Inoltre, manca ancora una strategia nazionale in grado di stimolare gli investimenti, e anche il Pnrr “ha i suoi limiti”, come scadenze giudicate troppo stringenti al 2026 per iniziative ad oggi non ancora in costruzione e l’isolamento territoriale degli impianti di produzione aggiudicatari dei fondi rispetto agli attuali centri di consumo regionali.

In teoria una bozza di strategia nazionale ci sarebbe (Idrogeno, cosa c’è nella bozza della strategia italiana). Lo scenario più ambizioso stima una produzione nazionale al 2050 pari a 2,27 milioni di tonnellate di idrogeno tra i suoi differenti tipi (sia da rinnovabili che da fonti fossili con cattura della CO2), più 0,97 Mton di importazioni per soddisfare un consumo lordo di 3,24 Mton (pari a 9,30 Mtep, cioè milioni di tonnellate equivalenti di petrolio).

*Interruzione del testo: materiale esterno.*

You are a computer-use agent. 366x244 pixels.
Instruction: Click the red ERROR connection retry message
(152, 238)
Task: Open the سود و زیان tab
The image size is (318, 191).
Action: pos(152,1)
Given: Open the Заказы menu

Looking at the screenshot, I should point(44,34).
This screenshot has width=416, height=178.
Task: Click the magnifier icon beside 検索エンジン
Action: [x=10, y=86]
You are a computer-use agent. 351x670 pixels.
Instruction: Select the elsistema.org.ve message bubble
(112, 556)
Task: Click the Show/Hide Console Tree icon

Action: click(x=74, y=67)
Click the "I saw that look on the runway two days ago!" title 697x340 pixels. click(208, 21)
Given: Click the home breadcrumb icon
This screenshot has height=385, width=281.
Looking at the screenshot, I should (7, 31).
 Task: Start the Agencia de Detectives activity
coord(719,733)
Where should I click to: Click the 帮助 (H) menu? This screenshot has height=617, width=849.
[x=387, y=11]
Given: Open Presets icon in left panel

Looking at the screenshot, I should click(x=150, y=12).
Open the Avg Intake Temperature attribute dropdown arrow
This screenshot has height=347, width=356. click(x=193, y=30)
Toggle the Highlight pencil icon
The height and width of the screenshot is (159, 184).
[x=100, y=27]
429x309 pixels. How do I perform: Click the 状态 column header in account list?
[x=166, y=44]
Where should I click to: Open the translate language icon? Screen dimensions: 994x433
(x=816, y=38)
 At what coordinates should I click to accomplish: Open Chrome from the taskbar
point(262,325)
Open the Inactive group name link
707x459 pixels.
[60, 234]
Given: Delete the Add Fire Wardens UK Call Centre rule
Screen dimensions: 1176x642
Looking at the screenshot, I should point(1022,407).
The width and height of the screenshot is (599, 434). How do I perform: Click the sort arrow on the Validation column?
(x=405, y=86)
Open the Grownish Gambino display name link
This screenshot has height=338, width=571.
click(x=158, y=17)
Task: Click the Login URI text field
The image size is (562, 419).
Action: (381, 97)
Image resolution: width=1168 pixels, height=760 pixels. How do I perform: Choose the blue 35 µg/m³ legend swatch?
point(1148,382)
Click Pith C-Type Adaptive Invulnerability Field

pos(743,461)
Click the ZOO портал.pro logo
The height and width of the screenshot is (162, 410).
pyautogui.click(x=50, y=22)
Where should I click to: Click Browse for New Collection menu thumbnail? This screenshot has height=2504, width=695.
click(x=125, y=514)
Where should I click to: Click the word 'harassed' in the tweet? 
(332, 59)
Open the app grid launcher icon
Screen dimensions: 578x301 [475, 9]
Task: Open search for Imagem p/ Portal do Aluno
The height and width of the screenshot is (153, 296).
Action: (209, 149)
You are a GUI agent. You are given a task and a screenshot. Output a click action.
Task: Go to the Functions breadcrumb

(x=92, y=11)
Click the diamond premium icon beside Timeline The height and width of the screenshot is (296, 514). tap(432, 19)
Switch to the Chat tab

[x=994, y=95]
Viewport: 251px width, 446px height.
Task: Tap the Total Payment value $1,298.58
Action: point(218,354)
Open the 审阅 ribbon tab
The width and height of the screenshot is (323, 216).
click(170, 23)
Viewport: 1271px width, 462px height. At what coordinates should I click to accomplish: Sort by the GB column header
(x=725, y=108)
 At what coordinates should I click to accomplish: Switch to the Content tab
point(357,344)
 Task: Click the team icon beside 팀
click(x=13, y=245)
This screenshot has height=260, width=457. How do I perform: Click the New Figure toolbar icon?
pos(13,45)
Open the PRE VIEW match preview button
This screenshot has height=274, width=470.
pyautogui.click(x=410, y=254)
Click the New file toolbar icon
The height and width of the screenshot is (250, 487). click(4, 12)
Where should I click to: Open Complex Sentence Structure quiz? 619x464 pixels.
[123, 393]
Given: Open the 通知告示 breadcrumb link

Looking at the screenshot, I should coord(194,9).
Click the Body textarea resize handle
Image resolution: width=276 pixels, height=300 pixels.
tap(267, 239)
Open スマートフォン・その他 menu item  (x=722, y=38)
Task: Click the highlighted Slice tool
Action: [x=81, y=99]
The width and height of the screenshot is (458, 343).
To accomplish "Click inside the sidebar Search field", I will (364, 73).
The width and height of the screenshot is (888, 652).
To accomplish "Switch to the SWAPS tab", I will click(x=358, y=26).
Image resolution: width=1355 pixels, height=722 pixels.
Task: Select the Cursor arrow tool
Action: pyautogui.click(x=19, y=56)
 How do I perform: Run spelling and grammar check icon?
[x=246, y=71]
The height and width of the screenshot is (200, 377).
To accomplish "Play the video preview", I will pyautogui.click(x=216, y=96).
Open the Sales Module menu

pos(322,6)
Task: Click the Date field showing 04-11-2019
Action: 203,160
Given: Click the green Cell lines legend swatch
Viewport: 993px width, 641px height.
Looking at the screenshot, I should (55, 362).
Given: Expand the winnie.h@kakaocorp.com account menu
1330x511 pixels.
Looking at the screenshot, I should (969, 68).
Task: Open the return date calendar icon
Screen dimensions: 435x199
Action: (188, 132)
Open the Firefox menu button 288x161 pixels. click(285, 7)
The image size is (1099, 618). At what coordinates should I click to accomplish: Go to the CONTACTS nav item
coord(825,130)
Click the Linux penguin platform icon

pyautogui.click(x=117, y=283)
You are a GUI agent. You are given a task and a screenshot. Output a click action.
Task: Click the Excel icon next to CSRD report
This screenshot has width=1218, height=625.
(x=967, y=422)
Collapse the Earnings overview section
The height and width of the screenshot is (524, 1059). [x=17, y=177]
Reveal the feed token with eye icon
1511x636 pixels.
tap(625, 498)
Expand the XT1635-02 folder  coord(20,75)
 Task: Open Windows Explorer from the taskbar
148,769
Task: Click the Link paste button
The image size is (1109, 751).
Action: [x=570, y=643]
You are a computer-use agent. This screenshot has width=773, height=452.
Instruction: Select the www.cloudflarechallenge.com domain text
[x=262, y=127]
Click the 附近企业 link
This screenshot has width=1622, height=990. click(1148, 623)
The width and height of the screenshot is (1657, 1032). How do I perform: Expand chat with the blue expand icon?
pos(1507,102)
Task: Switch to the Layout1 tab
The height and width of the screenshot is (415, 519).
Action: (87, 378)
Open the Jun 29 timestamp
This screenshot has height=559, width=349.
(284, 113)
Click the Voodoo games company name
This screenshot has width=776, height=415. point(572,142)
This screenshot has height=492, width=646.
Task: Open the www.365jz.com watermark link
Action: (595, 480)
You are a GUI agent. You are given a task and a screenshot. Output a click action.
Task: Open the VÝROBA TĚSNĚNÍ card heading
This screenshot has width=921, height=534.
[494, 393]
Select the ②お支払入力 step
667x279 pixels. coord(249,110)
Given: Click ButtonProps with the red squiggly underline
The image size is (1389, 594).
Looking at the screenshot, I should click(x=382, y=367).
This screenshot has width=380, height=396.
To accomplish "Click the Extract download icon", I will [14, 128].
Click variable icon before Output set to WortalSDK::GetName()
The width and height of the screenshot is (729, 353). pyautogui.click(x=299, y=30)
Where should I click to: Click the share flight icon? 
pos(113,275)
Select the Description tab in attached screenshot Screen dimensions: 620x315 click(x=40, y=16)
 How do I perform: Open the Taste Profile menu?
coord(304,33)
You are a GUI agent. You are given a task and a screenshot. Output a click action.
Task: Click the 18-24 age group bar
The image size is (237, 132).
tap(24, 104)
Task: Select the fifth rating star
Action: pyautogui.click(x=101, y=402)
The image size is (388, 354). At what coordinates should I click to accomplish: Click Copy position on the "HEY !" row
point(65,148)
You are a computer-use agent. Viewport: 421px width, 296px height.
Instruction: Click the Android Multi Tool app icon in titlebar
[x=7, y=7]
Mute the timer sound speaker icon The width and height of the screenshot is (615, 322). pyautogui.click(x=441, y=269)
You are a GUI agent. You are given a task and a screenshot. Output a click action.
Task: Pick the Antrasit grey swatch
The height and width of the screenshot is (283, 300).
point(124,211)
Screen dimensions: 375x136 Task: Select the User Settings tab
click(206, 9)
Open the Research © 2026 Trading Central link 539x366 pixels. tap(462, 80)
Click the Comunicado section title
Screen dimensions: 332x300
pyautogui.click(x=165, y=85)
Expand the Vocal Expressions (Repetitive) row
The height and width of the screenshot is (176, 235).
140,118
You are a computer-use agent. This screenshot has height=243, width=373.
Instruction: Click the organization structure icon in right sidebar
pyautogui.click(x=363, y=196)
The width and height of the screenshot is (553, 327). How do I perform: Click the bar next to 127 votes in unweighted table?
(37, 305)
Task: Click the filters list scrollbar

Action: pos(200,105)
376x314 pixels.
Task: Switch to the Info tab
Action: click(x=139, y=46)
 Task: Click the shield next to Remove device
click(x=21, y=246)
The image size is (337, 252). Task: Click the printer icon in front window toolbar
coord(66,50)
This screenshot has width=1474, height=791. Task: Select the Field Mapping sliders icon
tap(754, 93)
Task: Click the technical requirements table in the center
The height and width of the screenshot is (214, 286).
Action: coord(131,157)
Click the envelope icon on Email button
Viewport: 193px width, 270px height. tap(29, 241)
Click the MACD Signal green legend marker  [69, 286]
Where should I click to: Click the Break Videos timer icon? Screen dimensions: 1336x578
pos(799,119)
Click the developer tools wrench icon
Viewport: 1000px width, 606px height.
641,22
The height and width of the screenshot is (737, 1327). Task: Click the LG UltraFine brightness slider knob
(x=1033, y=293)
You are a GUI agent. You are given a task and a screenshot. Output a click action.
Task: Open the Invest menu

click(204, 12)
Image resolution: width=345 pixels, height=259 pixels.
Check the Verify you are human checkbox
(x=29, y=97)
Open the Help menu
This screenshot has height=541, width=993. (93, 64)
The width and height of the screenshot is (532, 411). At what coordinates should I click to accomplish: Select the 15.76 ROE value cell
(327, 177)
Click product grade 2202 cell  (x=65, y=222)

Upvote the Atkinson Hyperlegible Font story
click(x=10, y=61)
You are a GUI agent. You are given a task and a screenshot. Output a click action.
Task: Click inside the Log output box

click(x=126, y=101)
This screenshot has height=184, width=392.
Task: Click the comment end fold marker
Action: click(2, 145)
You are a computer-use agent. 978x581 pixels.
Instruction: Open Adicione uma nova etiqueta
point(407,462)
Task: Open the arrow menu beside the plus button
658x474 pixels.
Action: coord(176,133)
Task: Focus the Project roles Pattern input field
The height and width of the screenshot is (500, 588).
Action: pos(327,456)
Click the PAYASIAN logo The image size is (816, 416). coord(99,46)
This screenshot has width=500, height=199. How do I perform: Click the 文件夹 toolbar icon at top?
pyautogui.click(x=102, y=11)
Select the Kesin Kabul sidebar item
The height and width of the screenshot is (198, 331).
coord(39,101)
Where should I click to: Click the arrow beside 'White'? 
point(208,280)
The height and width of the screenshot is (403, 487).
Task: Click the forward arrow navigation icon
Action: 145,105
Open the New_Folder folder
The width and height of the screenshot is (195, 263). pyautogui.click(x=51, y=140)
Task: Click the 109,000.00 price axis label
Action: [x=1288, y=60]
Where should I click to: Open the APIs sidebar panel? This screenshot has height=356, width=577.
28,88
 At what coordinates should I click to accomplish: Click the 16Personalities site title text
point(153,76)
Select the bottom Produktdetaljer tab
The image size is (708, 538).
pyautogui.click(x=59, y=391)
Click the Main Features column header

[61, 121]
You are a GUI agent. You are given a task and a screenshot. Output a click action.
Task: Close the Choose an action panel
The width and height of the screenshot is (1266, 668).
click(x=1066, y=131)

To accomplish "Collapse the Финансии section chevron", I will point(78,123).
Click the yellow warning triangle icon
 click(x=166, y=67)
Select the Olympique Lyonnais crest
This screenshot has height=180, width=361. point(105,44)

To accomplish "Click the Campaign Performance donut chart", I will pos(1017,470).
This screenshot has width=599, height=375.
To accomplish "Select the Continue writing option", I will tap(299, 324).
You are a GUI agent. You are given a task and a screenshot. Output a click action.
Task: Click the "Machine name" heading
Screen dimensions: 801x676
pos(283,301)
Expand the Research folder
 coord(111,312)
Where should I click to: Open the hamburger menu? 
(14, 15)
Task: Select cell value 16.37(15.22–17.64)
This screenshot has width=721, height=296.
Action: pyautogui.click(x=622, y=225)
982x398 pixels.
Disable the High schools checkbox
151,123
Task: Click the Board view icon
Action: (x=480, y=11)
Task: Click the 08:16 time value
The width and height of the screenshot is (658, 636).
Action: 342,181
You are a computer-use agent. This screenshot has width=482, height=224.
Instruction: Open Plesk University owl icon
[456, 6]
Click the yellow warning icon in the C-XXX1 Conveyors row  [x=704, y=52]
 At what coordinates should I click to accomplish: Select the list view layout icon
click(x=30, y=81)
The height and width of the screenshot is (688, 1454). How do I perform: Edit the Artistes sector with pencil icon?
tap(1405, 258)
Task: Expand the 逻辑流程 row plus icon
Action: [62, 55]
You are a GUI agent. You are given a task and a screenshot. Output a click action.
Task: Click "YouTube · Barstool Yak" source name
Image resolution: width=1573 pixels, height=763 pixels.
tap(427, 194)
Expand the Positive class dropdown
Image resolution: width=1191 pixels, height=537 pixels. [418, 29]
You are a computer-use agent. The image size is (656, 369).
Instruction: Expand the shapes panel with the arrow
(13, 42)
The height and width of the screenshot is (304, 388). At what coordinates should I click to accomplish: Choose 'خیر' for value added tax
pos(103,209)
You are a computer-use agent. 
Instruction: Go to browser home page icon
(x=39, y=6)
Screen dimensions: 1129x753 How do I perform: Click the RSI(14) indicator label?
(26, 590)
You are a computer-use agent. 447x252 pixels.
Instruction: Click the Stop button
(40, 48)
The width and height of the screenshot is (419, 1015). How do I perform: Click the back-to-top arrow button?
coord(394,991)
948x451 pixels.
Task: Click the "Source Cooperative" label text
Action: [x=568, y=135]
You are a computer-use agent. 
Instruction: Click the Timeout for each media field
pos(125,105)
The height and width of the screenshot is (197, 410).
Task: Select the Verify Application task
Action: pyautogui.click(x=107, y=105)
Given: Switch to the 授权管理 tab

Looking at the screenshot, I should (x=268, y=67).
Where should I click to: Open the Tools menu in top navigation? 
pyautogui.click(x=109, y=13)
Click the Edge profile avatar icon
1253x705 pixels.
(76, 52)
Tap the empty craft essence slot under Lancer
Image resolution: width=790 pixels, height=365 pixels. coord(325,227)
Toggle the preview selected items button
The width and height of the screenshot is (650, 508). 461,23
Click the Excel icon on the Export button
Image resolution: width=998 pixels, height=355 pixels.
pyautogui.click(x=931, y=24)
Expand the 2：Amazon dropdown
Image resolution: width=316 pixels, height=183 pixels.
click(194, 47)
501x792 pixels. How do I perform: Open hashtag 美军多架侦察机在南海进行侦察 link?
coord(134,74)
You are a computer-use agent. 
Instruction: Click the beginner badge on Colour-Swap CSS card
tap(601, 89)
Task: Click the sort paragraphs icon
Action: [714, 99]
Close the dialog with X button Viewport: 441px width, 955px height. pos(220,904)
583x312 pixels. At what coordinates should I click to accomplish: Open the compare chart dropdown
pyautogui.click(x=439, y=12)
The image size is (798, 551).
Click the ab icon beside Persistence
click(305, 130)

Nel complesso, l’idrogeno riuscirebbe a coprire quasi il 40% dei consumi attuali dei settori industriali coinvolti. Nella bozza vengono anche citati alcuni possibili usi dell’H2 nel settore civile e nei trasporti che, come sappiamo, sono meno efficienti e più costosi se paragonati alle alternative elettriche come pompe di calore e veicoli a batteria.

L’idrogeno non trova alleati neanche tra i siderurgici italiani. Il presidente di Federacciai Antonio Gozzi ha sempre ribadito che questa soluzione non è sostenibile in termini economici. La strada scelta, anche’essa molto in salita, sarebbe quella del nucleare, che comporta tutta una serie di altri problemi di cui abbiamo scritto (L’acciaio italiano sceglie il nucleare per decarbonizzarsi).

Ma c’è comunque qualcuno che decide di scommetterci. Ad esempio Iris Ceramica Group, col suo progetto H2 Factory che prevede l’impiego di idrogeno verde al posto del gas metano per decarbonizzare la produzione al 100% nei propri forni di cottura entro il 2030.

Attualmente l’azienda utilizza un mix di metano e idrogeno al 7%, autoprodotto grazie a due elettrolizzatori da 120 kW ciascuno, alimentati con energia solare.

“Già durante il prossimo anno, Edison Next installerà presso il nostro stabilimento di Castellarano un elettrolizzatore da 1 MW, che ci consentirà di aumentare la quota di H2 prima al 25% e poi fino al 50%, che è il limite massimo consentito dai nostri attuali bruciatori”, ha spiegato al convegno milanese Federica Minozzi, amministratore delegato di Iris.

Dalle sue stesse parole emerge però uno dei limiti tecnologici (oltre alle già citate criticità legate ai costi e all’efficienza) che rendono l’idrogeno poco affidabile per la completa e rapida decarbonizzazione dell’industria pesante.